Dorchester Children’s Center getting $1 million

Dorchester Children’s Center staff are hoping to occupy their new expansion in late February.

The Dorchester Children’s Center has gotten an early Christmas gift of $500,000 – and another $500,000 will follow up in the future.

The center is holding a capital campaign for its building expansion project. The overall project is $2.5 million.

The Roper St. Francis Physician’s Endowment is giving the center a total of $1 million to help with the expansion.

The center has already been granted $500,000 and when it matches that by raising $500,000 through donations and pledges, the endowment will give the center another $500,000.

Rachel Sheridan, fund development director for the center, said this is the biggest gift the center has ever received.

The money will allow the center to not have to continue borrowing bunds for the expansion project, so now the center can focus on programs it provides for children.

“It’s really important for us to proceed debt-free,” Sheridan said.

The building is expected to be completed by the end of January, with staff moving in sometime toward the end of February. Sheridan said the new space will allow for more medical and interview rooms, as well as more family meeting rooms.

Sheridan said the center’s Executive Director Kay Phillips has been smiling ever since receiving the news in November.

Phillips said the expansion space is badly needed, and the amount of money received through the endowment is “really amazing.”

The funds were approved by the Medical Society of South Carolina in mid-November, said CEO John Holloway.

Holloway said the funds were approved based on Phillips’s efforts to help children.

“We were so impressed with her program and the way she runs things up there,” Holloway said.

Phillips said the amount received was more than anticipated.

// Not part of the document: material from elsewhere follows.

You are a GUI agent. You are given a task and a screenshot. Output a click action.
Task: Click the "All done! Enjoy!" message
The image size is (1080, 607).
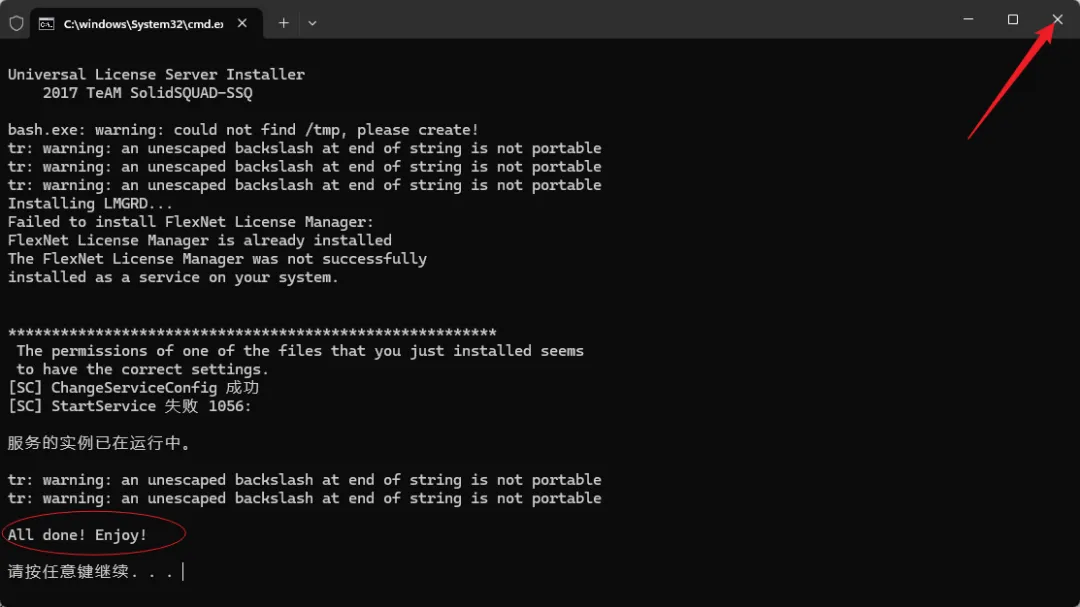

“We were thrilled they were going to consider giving us anything,” she said, adding that it is hard to get funding for “brick and mortar” projects; typically endowments prefer to fund programs.

However, funding this building will allow the center to expand programs as well.

“I’m still shocked – but very pleasantly,” Phillips said.

Now the center just needs to focus on matching that $500,000 – and Phillips is confident that they will.

“We feel we will be successful, really because of the community we live in,” she said.